*Your task:* How would you translate this sentence from the baseball game recap into Spanish: "The Padres hit four home runs -- three in the first two innings -- to break out of an offensive funk."
----- Text section -----
"The way we swung it today … I'd rather play tomorrow," said manager Bud Black, although he was probably only half-joking.
The Padres hit four home runs -- three in the first two innings -- to break out of an offensive funk.
Chris Denorfia, Nick Hundley, Will Venable and Carlos Quentin went deep, the Padres had 12 hits and starter Eric Stults allowed one run over six innings, ending a tough first half of the season on a high note.
Despite the victory, the Padres enter the break having lost 18 of their last 22 games. In many of those losses, they weren't able to pair good hitting with good pitching.
"We've got to combine those," Black said. "The rest of the year, that's our challenge. It's a pretty simple formula. We haven't been doing that."
A day after being no-hit by the Giants' Tim Lincecum, the Padres (42-54) made sure there would be no repeat, quickly jumping on Barry Zito in the first inning.
"Quickly" as in a leadoff single by Everth Cabrera and then -- after Cabrera was picked off -- a home run by Denorfia, which was just the beginning for a team that had struggled to score runs.
Put it this way: The Padres had eight runs by the fourth inning on Sunday. In their previous five games, four of which were losses, they scored nine total runs.
----- Stored data -----
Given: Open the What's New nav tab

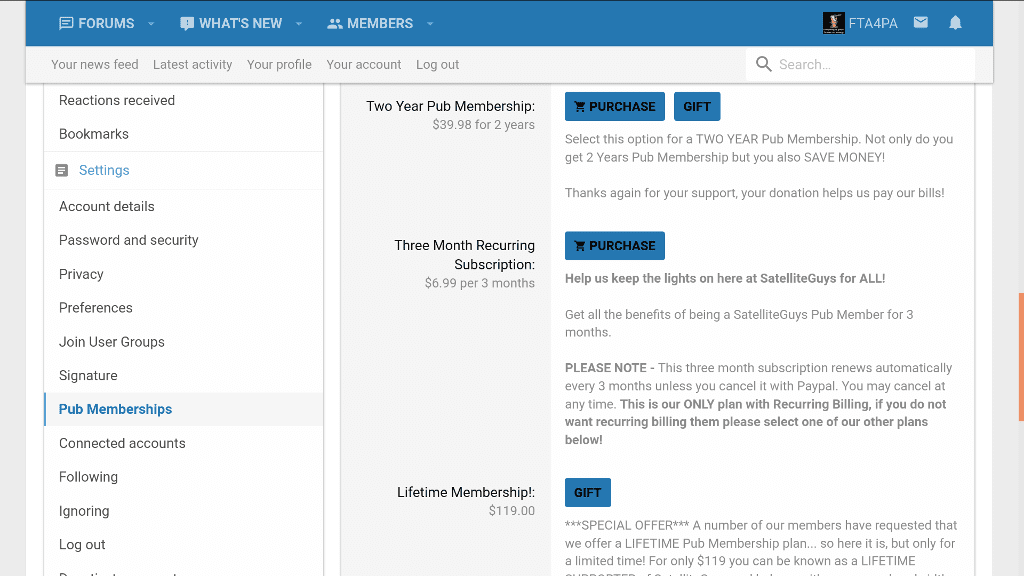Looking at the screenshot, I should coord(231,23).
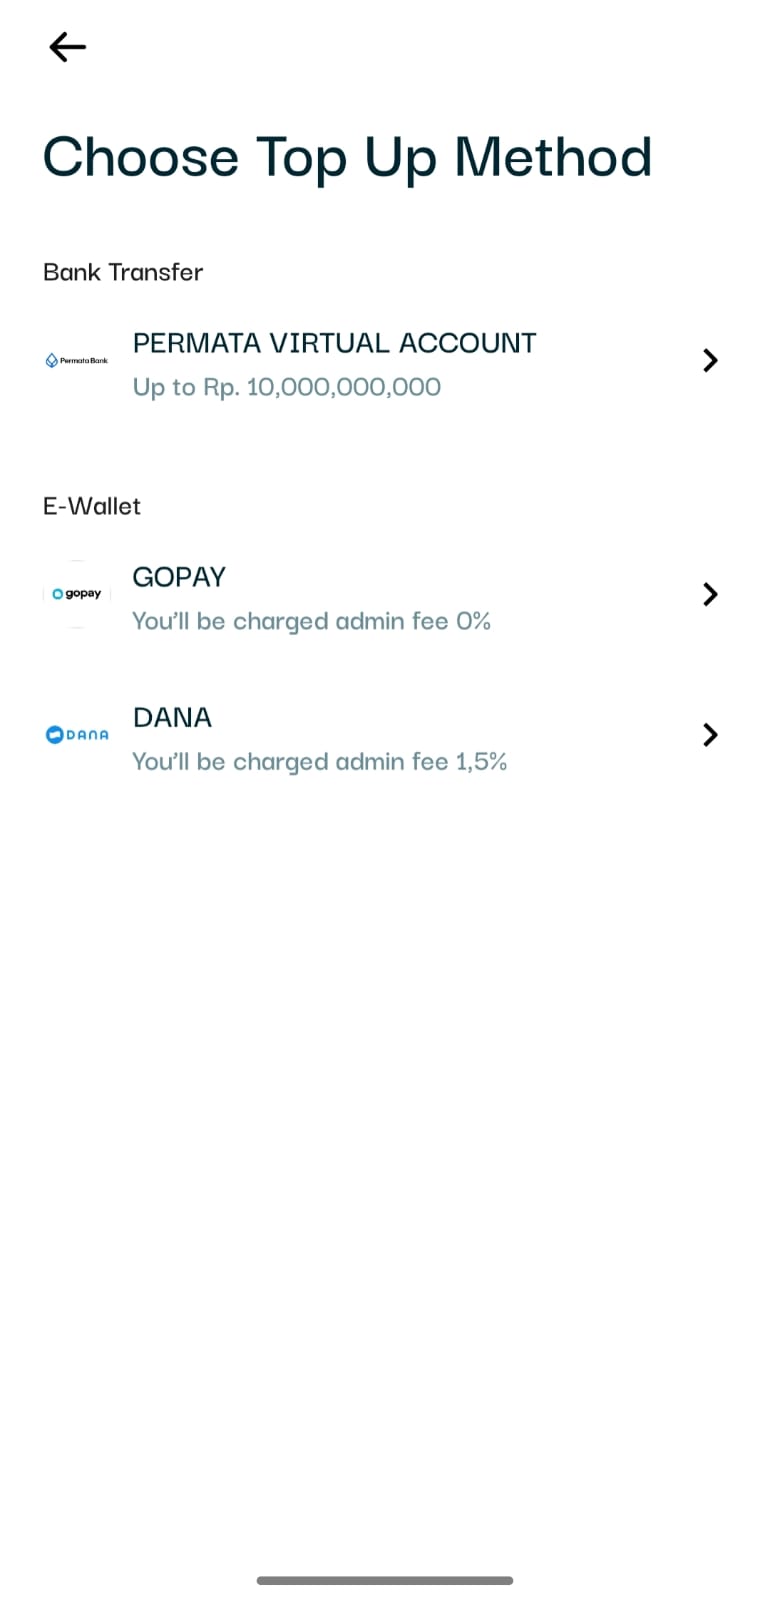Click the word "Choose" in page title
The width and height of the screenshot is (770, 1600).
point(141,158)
-----
*Your solution:* Los Padres conectaron cuatro jonrones —tres en las dos primeras entradas— para salir de una mala racha ofensiva.